Perguntas como estas passam a fazer parte da rotina:

  • Escutámos verdadeiramente uns aos outros?
  • Incluímos todos?
  • Gerimos bem os conflitos?
  • Mantivemos o compromisso com as metas?
  • Conseguimos regular as nossas emoções?

A classificação atribuída pelo grupo não é um mecanismo punitivo, é um exercício de consciência.

Pouco a pouco, os alunos deixam de perguntar: “Professor, quanto tive?”, e começam a perguntar: “Como funcionámos hoje enquanto grupo?”. Esta mudança representa uma transformação pedagógica profunda e está no centro do dispositivo EG© descrito no anteprojeto de experimentação pedagógica.


O Círculo de Espírito da Turma (CET©)

Antes da reflexão privada (EG©) acontece outro momento essencial, o Círculo de Espírito da Turma (CET©). Toda a turma interrompe a atividade física, forma um círculo e fala:

  • Os conflitos deixam de ser tratados nos corredores.
  • Os elogios deixam de ficar por dizer.
  • As dificuldades deixam de permanecer invisíveis.
  • O grupo aprende que errar não constitui um motivo de vergonha, constitui informação útil para melhorar.

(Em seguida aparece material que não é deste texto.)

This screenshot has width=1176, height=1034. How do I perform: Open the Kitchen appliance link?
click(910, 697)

O professor continua presente, mas deixa de monopolizar a palavra, passando a facilitar processos de reflexão coletiva.


Sem literacia emocional não existe autorregulação

Naturalmente, pedir aos alunos que reflitam sobre emoções não basta, é necessário oferecer linguagem. É por isso que o MPMH© integra duas ferramentas científicas amplamente reconhecidas.

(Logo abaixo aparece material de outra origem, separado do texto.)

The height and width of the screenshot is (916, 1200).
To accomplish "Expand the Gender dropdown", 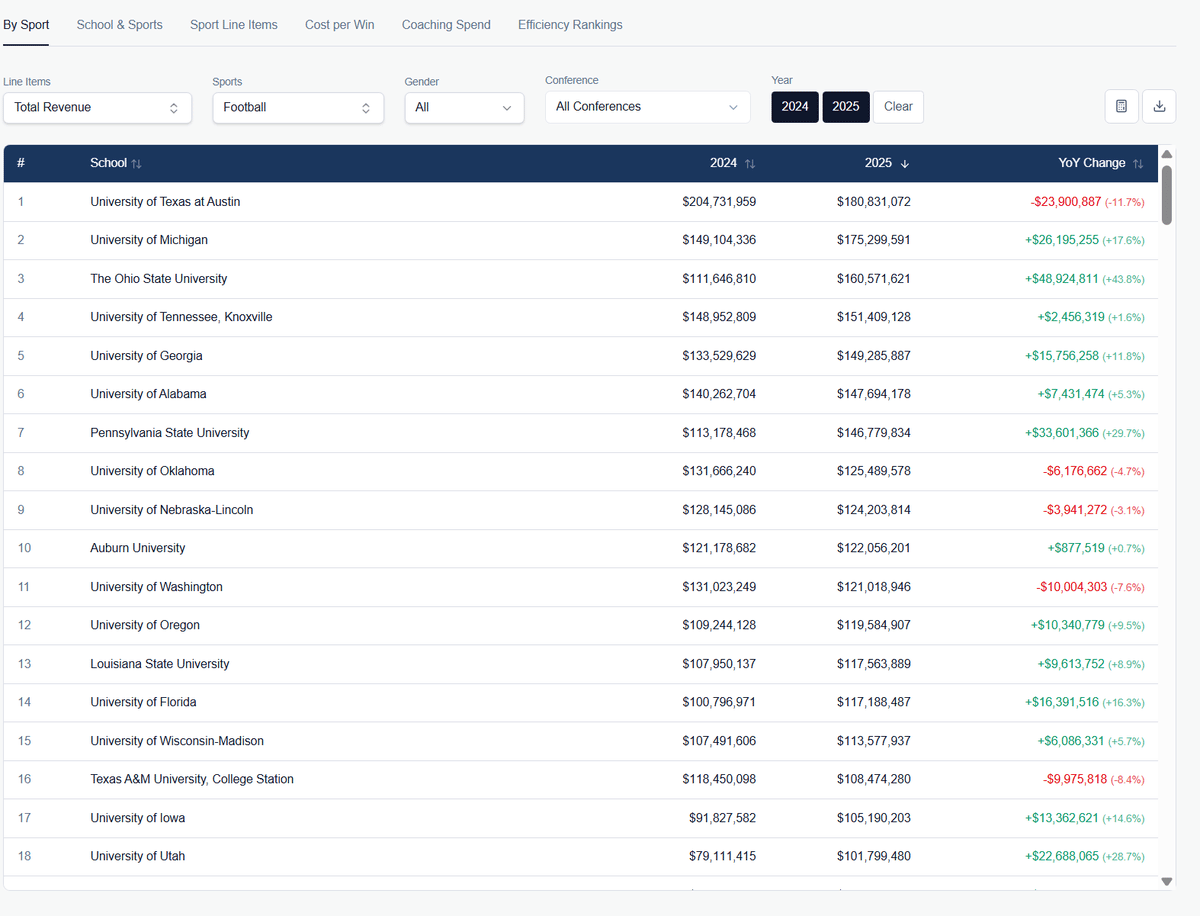I will coord(464,108).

  • O Mood Meter™, permitindo identificar simultaneamente a intensidade da energia e a valência emocional.
  • E o Modelo Circumplexo de Plutchik™, que fornece um vocabulário rico para nomear emoções frequentemente confundidas entre si.

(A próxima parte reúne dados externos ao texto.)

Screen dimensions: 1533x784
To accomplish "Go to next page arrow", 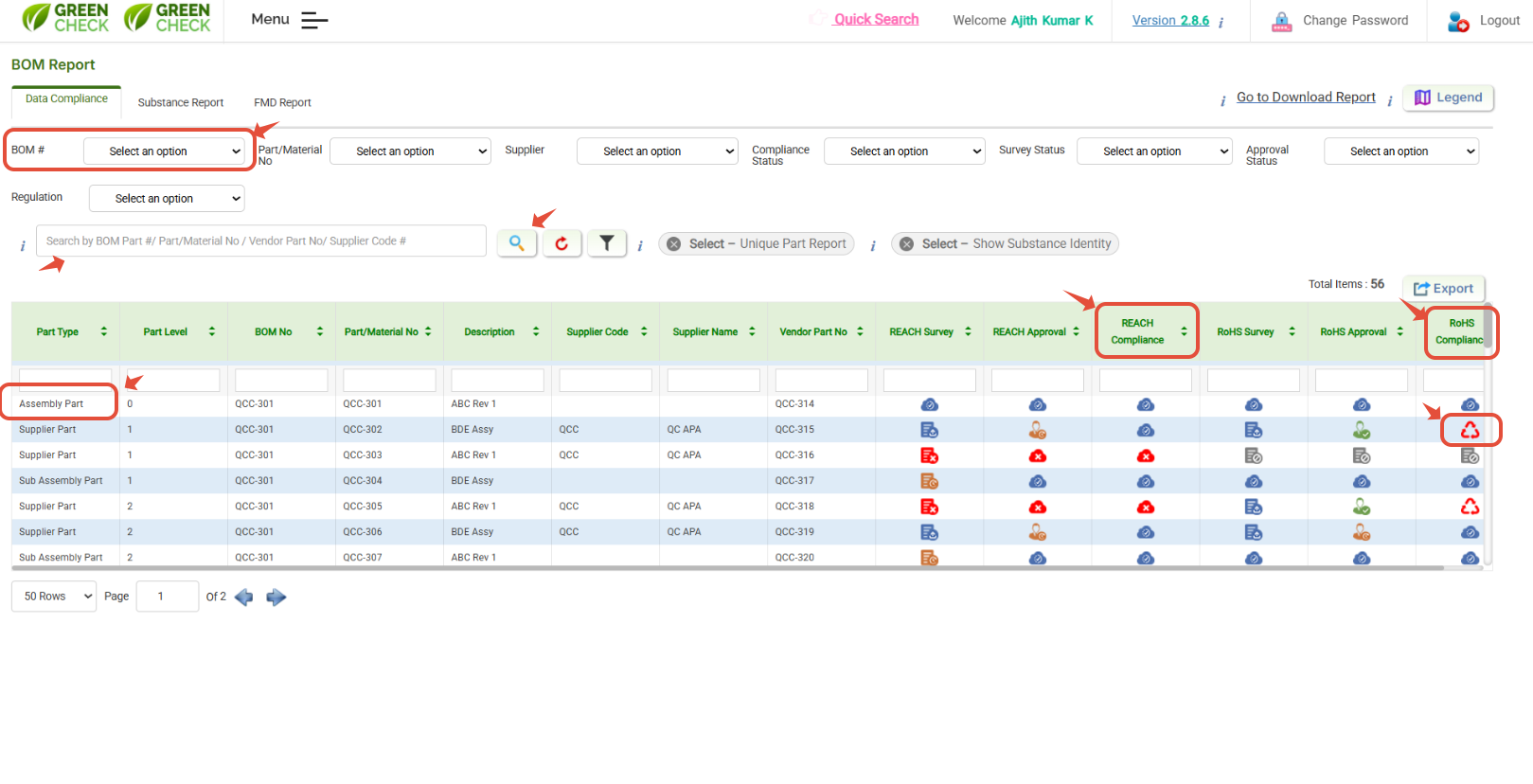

  • Carolin Hagelskamp e col. Improving Classroom Quality with RULER Approach to Social and Emotional Learning: Proximal and Distal Outcomes. A. J. Community Psychol. 27 feb. 2013: PDF
  • Marc A. Brackett e col. Enhancing academic performance and social and emotional competence with the RULER feeling words curriculum. Learning and individual Differences 22 (2012) 218-224: PDF

De repente, um conflito deixa de ser descrito apenas como: “Fiquei chateado.”

Passa a ser compreendido como:

  • Frustração;
  • Ansiedade;
  • Desapontamento;
  • Vergonha;
  • Irritação;
  • Medo;
  • Entusiasmo;
  • Orgulho.

Quando um aluno aprende a nomear uma emoção, aumenta significativamente a probabilidade de conseguir regulá-la e a emoção deixa de comandar o comportamento, passa a informar a ação.



Da aula de entretenimento à aula de transformação

Talvez esta seja a mudança mais importante produzida pelo MPMH©. Durante demasiado tempo, confundimos motivação com entretenimento. Mas aprender não significa estar constantemente divertido. Significa transformar-se.

Quando o Espírito do Grupo (EG©), o Círculo de Espírito da Turma (CET©), a aprendizagem cooperativa, o Mood Meter™ e o Modelo Circumplexo de Plutchik™ passam a integrar a rotina da aula, o centro deixa de ser apenas a execução motora. O centro passa a ser o desenvolvimento do Ser-Práxico:

  • Aquele que aprende a agir com consciência.
  • A cooperar.
  • A liderar.
  • A escutar.
  • A regular as emoções.
  • A assumir responsabilidade pelo bem comum.

É precisamente isso que o anteprojeto de experimentação pedagógica procura avaliar: se a integração sistemática destas ferramentas melhora o desenvolvimento sociorelacional, a agência pessoal e a autorregulação emocional dos alunos, sem alterar o currículo, o roulement, os critérios de avaliação ou a organização da escola.

No fundo, talvez seja essa a verdadeira inovação pedagógica. Não ensinar apenas conteúdos. Mas criar condições para que cada aluno descubra que aprender é, antes de tudo, uma forma de transformar a maneira como existe no mundo.

A autoridade pedagógica não se recupera pela imposição da autoridade, mas pela construção de comunidades que aprendem a autorregular-se. Quando a turma desenvolve Espírito do Grupo, o professor deixa de governar comportamentos para passar a formar consciências.